* _WHAT THE TASK REQUIRES_: Copy out, exactly as written, only the line containing "This screenshot has height=454, width=940." and the lines after it through the end of the records.

(Items from a data source)
* * *
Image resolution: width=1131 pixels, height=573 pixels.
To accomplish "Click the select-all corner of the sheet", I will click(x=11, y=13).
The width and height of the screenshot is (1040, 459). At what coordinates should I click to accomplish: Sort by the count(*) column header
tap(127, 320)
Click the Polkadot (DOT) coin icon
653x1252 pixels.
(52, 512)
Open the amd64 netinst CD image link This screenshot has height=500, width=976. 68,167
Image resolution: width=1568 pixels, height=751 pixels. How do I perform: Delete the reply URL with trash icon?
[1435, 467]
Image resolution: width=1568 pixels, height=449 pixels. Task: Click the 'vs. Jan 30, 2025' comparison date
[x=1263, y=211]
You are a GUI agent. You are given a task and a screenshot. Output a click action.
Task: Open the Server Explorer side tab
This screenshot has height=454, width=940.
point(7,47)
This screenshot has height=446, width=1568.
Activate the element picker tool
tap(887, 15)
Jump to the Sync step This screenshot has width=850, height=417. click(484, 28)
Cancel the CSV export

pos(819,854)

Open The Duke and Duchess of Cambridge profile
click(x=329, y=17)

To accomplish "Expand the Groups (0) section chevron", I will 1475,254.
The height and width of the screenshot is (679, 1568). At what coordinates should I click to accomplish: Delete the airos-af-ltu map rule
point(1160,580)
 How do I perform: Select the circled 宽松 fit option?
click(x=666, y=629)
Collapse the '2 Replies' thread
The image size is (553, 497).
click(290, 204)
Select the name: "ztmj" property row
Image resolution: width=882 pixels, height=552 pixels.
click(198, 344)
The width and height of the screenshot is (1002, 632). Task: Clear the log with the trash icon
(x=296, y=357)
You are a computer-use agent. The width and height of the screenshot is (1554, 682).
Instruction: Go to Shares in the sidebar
* * *
* _COMPLETED EXERCISE_:
This screenshot has height=454, width=940.
point(7,47)
This screenshot has height=446, width=1568.
Activate the element picker tool
tap(887, 15)
Jump to the Sync step This screenshot has width=850, height=417. click(484, 28)
Cancel the CSV export

pos(819,854)

Open The Duke and Duchess of Cambridge profile
click(x=329, y=17)

To accomplish "Expand the Groups (0) section chevron", I will 1475,254.
The height and width of the screenshot is (679, 1568). At what coordinates should I click to accomplish: Delete the airos-af-ltu map rule
point(1160,580)
 How do I perform: Select the circled 宽松 fit option?
click(x=666, y=629)
Collapse the '2 Replies' thread
The image size is (553, 497).
click(290, 204)
Select the name: "ztmj" property row
Image resolution: width=882 pixels, height=552 pixels.
click(198, 344)
The width and height of the screenshot is (1002, 632). Task: Clear the log with the trash icon
(x=296, y=357)
You are a computer-use agent. The width and height of the screenshot is (1554, 682).
Instruction: Go to Shares in the sidebar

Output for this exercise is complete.